Reputation: 25
I am getting an error
Invalid byte 1 of 1-byte UTF-8 sequence
while reading an XML file in Java to generate an XSD.
Then I noticed that my XML does have some special characters like '"”“?& etc. So, I have managed to remove them in Java before I process the XML to generate the XSD. But the challenge is that it is dynamic data, so we may not know what sort of characters we will encounter.
How do we can remove these special characters smartly?
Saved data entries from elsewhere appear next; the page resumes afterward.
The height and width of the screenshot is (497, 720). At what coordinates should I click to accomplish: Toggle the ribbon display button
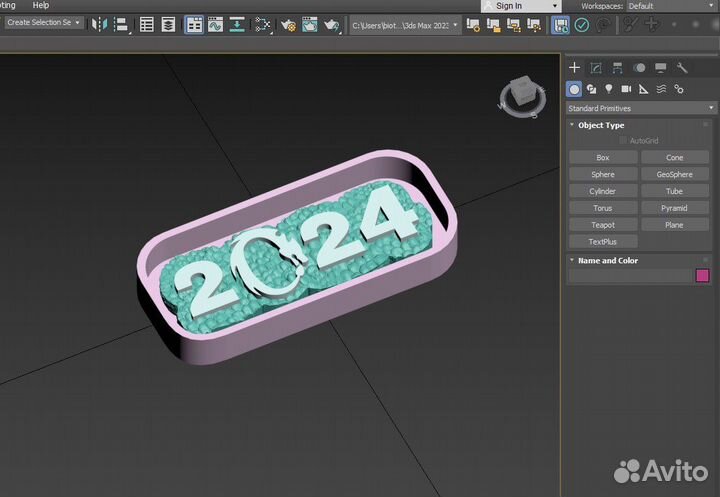(194, 24)
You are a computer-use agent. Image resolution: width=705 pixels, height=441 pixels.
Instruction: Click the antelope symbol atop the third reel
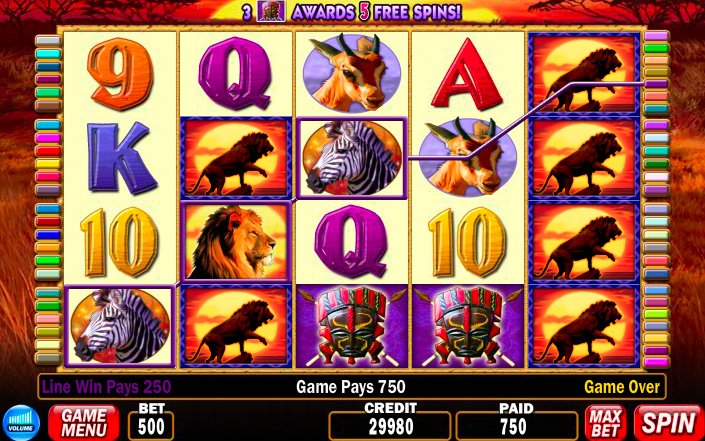(x=352, y=73)
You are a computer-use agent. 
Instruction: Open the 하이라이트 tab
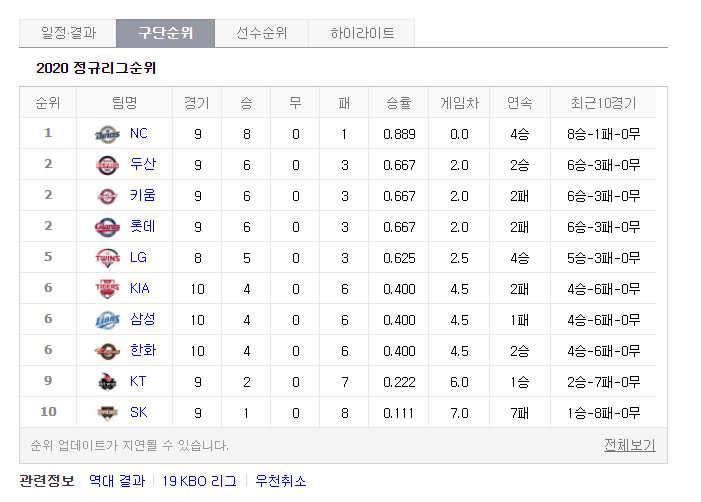(x=362, y=33)
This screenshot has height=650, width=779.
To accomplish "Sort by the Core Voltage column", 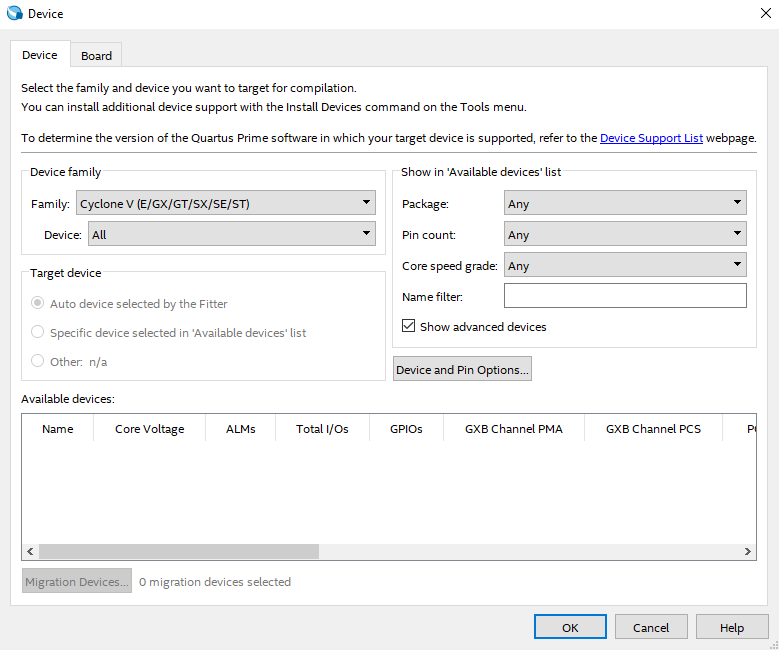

So that it would match the UTF-8 encoding and never have this problem?
Could this be solved in XSLT to remove the characters?
How do we can get rid of these characters from the below part or allow without issue?
<string>message</string>
<string>Very good dear laughing colours laken yeh heart bhot karap hota ha brain ke baat nahi sunte ha Allah bhagwan god Na yeh kuy banayai ha dear friends 😢 😢 😢❤👍</string>
<string>message</string>
<string>वक़्त 🕔 और दोस्त_मिलते 👫 तो मुफ्त_हैं, ☺
लेकिन उनकी_कीमत 💵 का अंदाज़ा 😌 तब होता_है, ☝ जब ये कहीं खो_जाते है ।...
#</string>
Note: I have the encoding set as UTF-8 for the XML document.
Upvotes: 1
Views: 1962
Reputation: 2259
Your error sounds like your XML document contains a single-byte control character that's prohibited in XML. XML prohibits certain characters from appearing in a document; see the Char
production at https://www.w3.org/TR/xml/#charsets for the list of allowed characters in XML 1.0.
You need to remove these characters before they reach the XML; otherwise your XML will be malformed, at which point it's expected that XSLT won't be able to transform your document.
If you need to transform valid XML characters, XSLT can do that with the translate
function. For example, translate(Windows-1252_string, "„“”", "„“”")
run on all text nodes should address Windows-1252-encoded quotation marks. Of course, it'd be better to ensure that this input is fixed before it reaches XML.
Upvotes: 0